───── TESTO DEL DOCUMENTO

Барбарче Бекарес Кастањоска e Jose Vicente Carro Cabaniñas, No Name Kitchen - 28 settembre 2020

Photo credit: Jose Vicente Carro Cabaniñas

traduzione di Jessica Lagomarsino

Queste tre famiglie afghane viaggiano assieme.

Nel gruppo ci sono 8 adulti e altri 8 tra bambini e neonati. Hanno passato molto tempo a Velika Kladuša in queste ultime settimane. Vivevano in un campo profughi per famiglie, a circa 40 chilometri da qui.

Qualche giorno fa hanno iniziato “the game” – così lo chiamano i rifugiati – che consiste nel camminare nascosti nel bosco per giorni interi finché non avranno raggiunto un paese dell’Unione Europea in cui gli sarà permesso chiedere asilo.

La Croazia e la Slovenia – entrambe confinanti con la Bosnia – sono sì paesi dell’Unione Europea, ma spesso espellono persone illegalmente invece di dar loro l’opportunità di chiedere protezione.

Ieri, queste famiglie sono state espulse in modo illegale, di nuovo. Hanno passato la notte in un freddo garage messo a disposizione da un vicino, ma prima dell’alba, mentre ancora faceva molto freddo, quest’ultimo ha detto loro di andarsene per paura che la polizia potesse scoprirli e di conseguenza causargli problemi.

Eccome come vanno le cose da queste parti: mettere a disposizione uno spazio, un tetto sopra la testa a dei bambini esausti, può causarti problemi con la polizia.

Ci hanno chiamati. Hanno infatti un telefono per tutto il gruppo, e quando iniziano il “gioco”, lo nascondono in un luogo sicuro, perché durante le espulsioni – comuni tanto quanto illegali – la polizia spesso li confisca o li distrugge, lasciandoli senza la loro unica possibilità di comunicazione.

Abbiamo portato loro della zuppa, del tè caldo, delle coperte e dei vestiti pesanti. Fa già molto freddo qui e ieri è stata una giornata di pioggia terribile. Non possiamo nemmeno passare del tempo con loro, perché questo può causarci problemi con le autorità. Ecco com’è la vita qui.

──────────
───── DATI MOSTRATI

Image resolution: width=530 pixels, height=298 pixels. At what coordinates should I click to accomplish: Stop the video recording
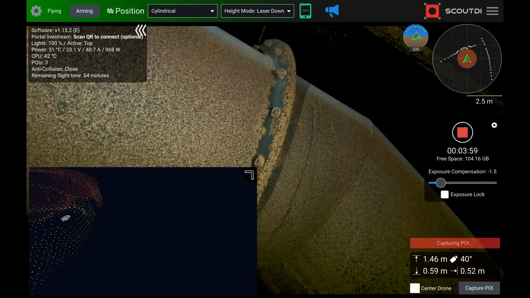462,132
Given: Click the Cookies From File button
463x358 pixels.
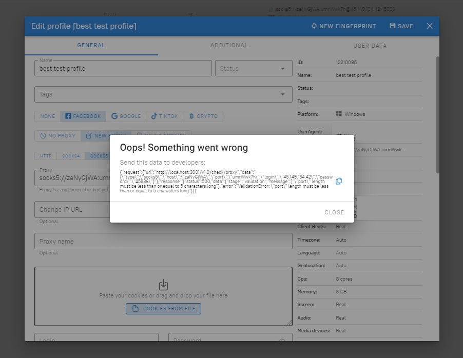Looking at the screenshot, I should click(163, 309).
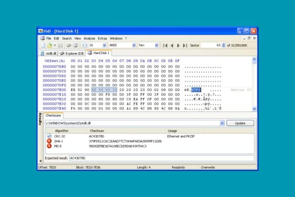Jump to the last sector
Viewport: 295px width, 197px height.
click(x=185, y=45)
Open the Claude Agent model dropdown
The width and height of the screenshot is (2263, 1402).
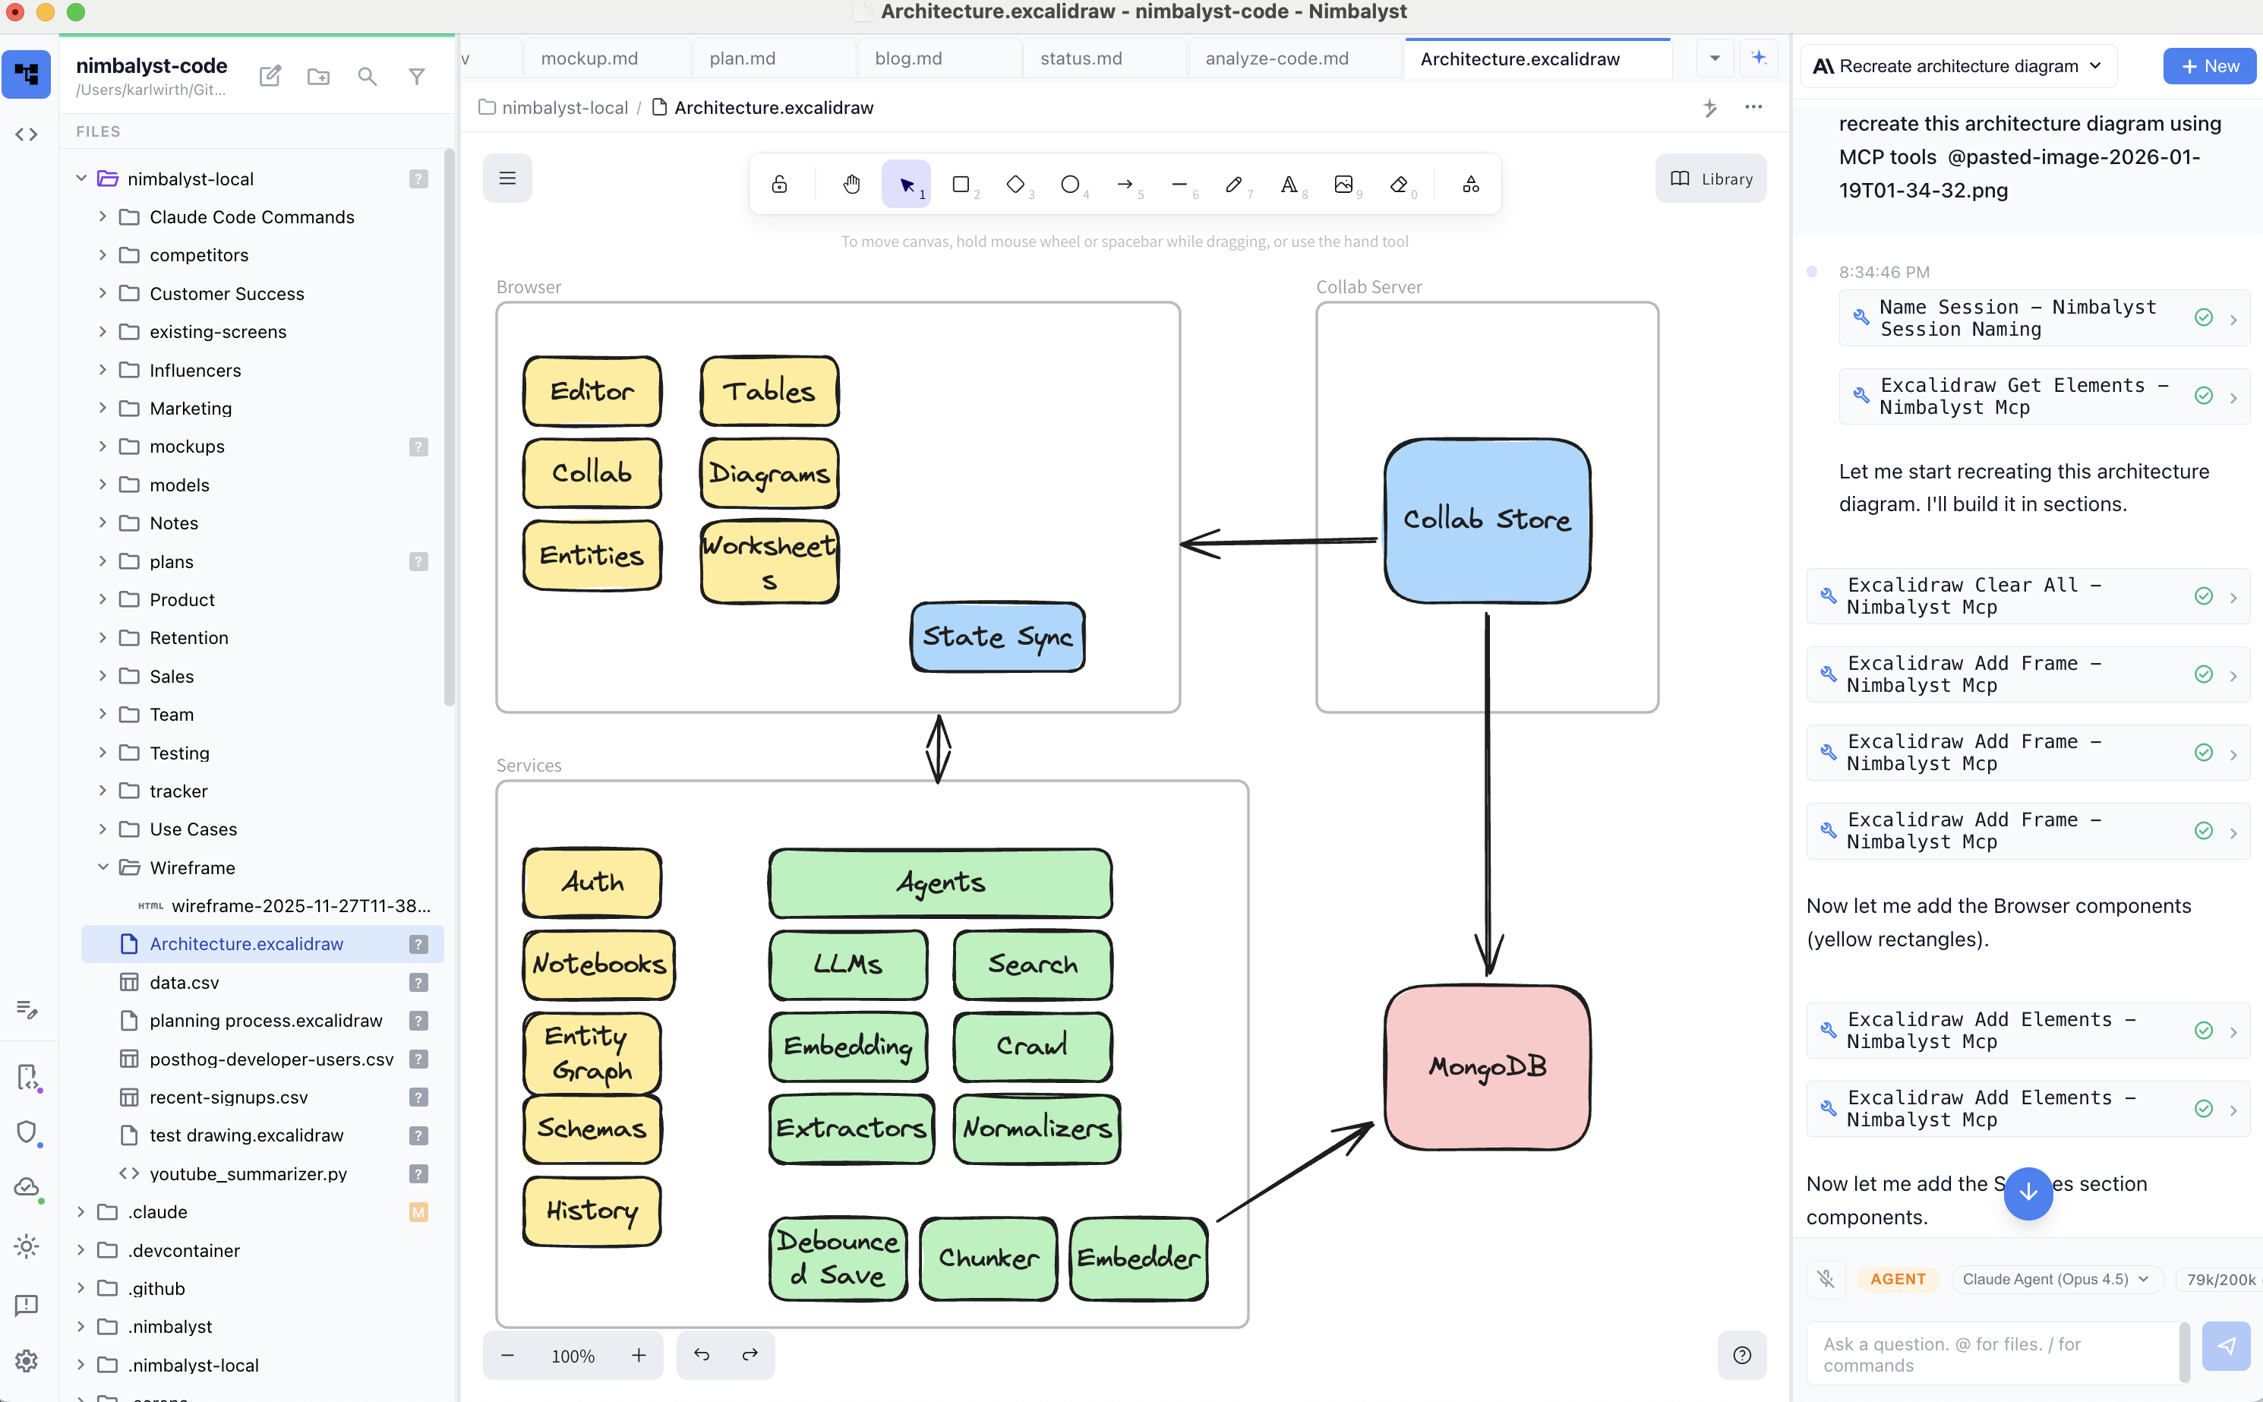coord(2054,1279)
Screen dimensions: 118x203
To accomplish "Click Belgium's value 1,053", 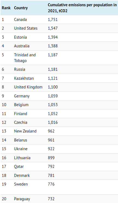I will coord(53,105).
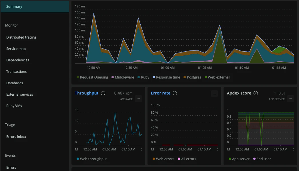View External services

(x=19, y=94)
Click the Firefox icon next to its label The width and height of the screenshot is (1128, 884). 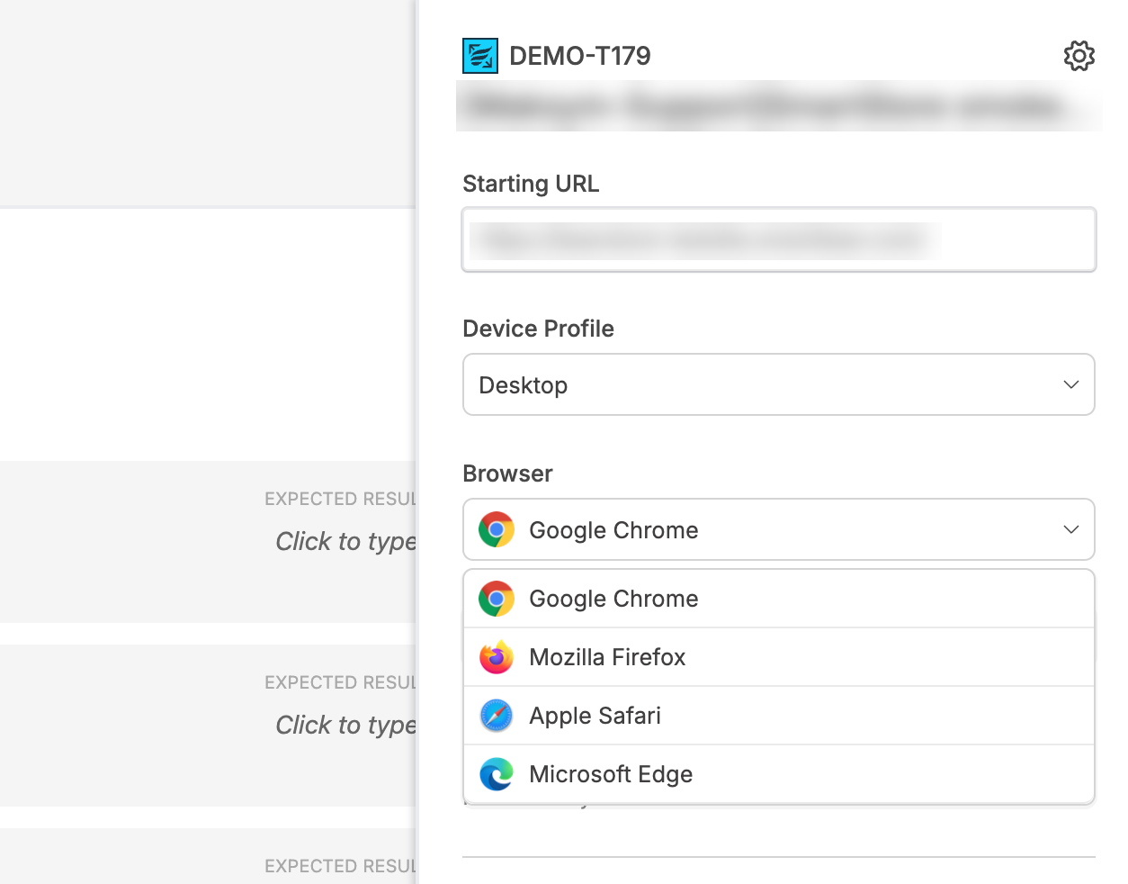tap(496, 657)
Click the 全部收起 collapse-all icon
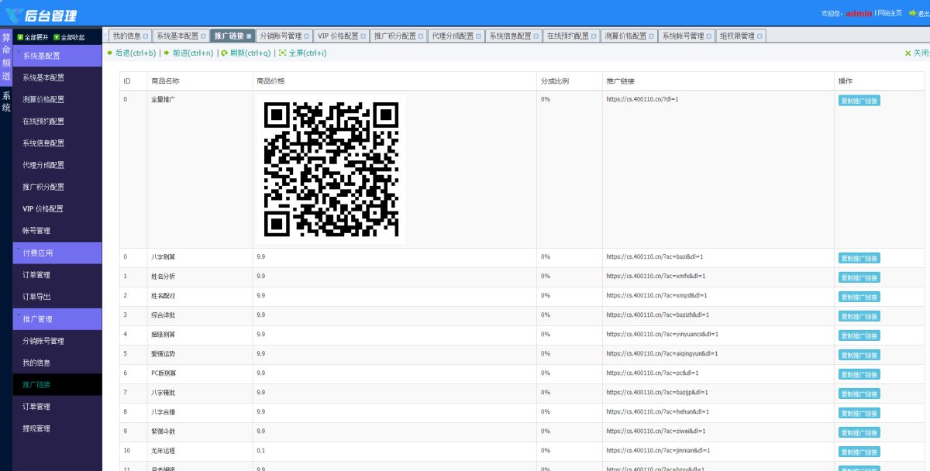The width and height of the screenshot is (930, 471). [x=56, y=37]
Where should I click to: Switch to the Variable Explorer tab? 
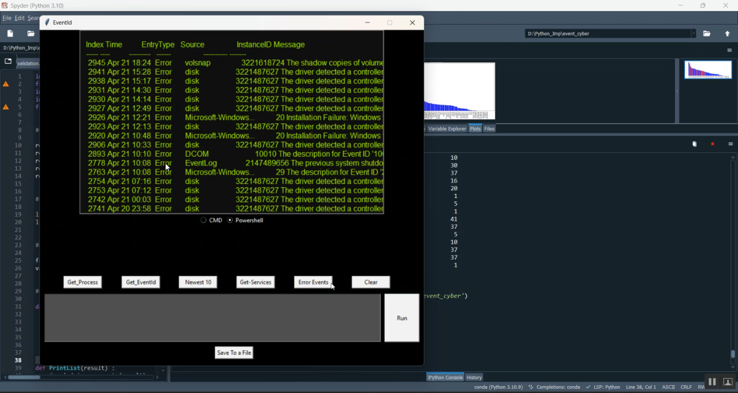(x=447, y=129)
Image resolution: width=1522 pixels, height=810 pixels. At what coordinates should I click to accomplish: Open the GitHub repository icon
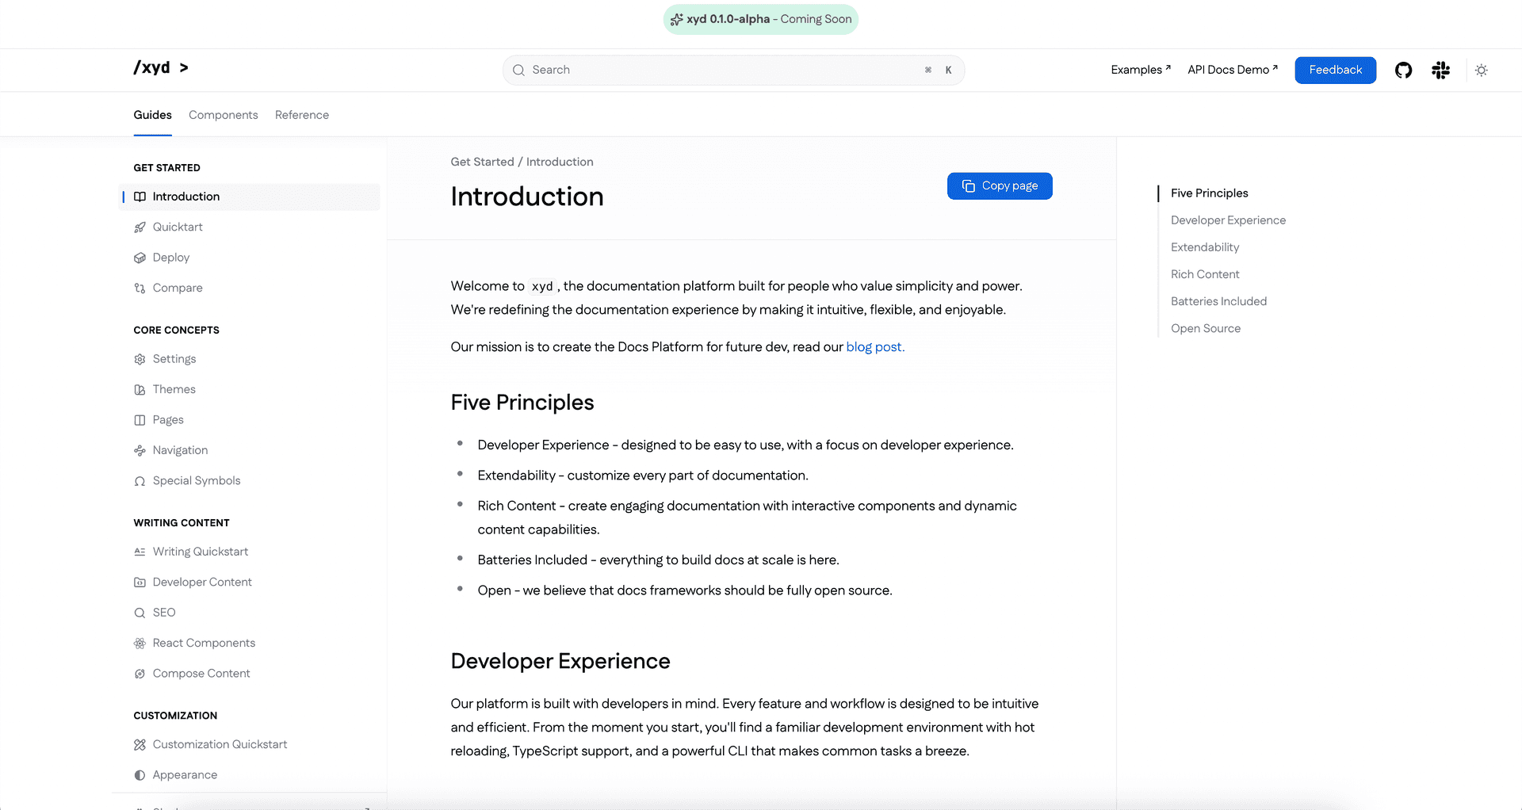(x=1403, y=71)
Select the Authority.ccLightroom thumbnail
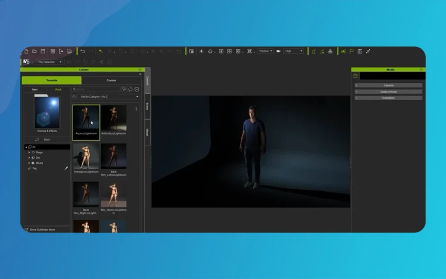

──────────

## COMPITO 1:
Rispondi a queste domande sul testo dedicato alle famiglie afghane:
(a) Quanti adulti fanno parte del gruppo?
(b) A quanti chilometri si trovava il campo profughi in cui vivevano le famiglie?
(c) Che cosa è stato portato alle famiglie dopo la loro telefonata?
## COMPITO 2:
Riprendi il testo sulle famiglie afghane dal punto in cui si interrompe.

## RISPOSTA 1:
(a) Otto adulti.
(b) A circa 40 chilometri.
(c) Zuppa, tè caldo, coperte e vestiti pesanti.

## RISPOSTA 2:
Nel pomeriggio ci hanno chiamati un’altra volta; sono andati in una casa vuota in via di costruzione, per passare la giornata al riparo dalla pioggia, ma alcuni vicini hanno chiamato la polizia e degli ufficiali sono arrivati per mandarli via.

Alcuni giorni fa, dopo il loro ultimo gioco, erano accampati proprio davanti al campo profughi principale, vicino Velika Kladuša, e la polizia è arrivata per mandarli via.

Hanno disfatto le tende. Non pioveva quel giorno, così sono rimasti lì seduti sull’erba, senza sapere cosa fare.

Ieri hanno deciso di lasciare il comune bosniaco; sono venuti a conoscenza di una casa abbandonata in un villaggio a circa cinque ore di cammino da lì. Ci hanno chiesto il favore di dare un passaggio ai più piccoli della famiglia e alla nonna.

“Ho dovuto dirgli di no. Mi sento in colpa ancora adesso e ho pianto perché mi sono sentito impotente”, ha detto il volontario che ha dovuto guardare queste famiglie andarsene per affrontare più di cinque ore di viaggio camminando sotto la pioggia, per raggiungere una casa abbandonata dove sarebbero potuti stare tranquilli per qualche ora, un posto da cui nessuno avrebbe potuto mandarli via.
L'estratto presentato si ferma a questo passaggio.